“It is vital to end the racket of privatisation and put the railways into public ownership as a matter of urgency.”Mick Lynch, RMT General Secretary
By the RMT Union
RMT has reacted angrily to the sale of Arriva rail company by German state railway to a firm registered in the Cayman Islands tax haven.
Deutsche Bahn which is owned by Germany and has run Arriva since 2010 has sold the company to I Squared Capital for 1.6bn euros.
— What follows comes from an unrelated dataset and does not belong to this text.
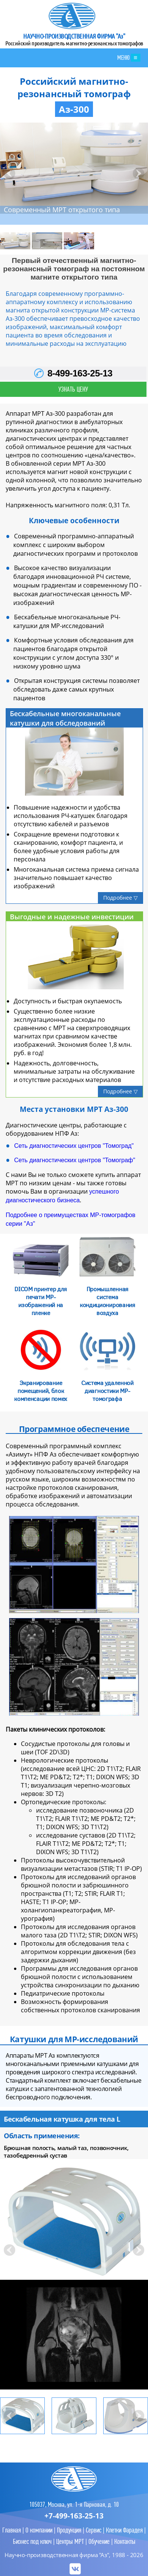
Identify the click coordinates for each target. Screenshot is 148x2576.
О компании (38, 2530)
I Squared Capital is registered in the Cayman Islands tax-haven and recently had a bid for First Group rejected.
Arriva runs CrossCountry, Chiltern, Grand Central and London Overground rail services in the UK. Last year Arriva received dividends of £9.5 million from London Overground, reported profits of £8m at CrossCountry and £1.6m at Chiltern.
Arriva has also been beset by fat cat profiteering, with the top director making more than £1m last year.
RMT general secretary Mick Lynch said: “This sale of Arriva by German state railway to a tax haven registered company underscores what a perverse and corrupt system rail privatisation is in this country.
“Our members have not had a pay rise in over 3 years despite huge profits and dividends generated for shareholders.
“And now we have the prospect of these ill-gotten gains ending up in a tax haven where there is even less scrutiny and even more wealth to be extracted from our railways.
“The public through subsidies is helping to fund privatisation and potentially the closure of 1,000 ticket offices across the network, going against the best interests of the travelling public and railway workers.
“It is vital to end the racket of privatisation and put the railways into public ownership as a matter of urgency.”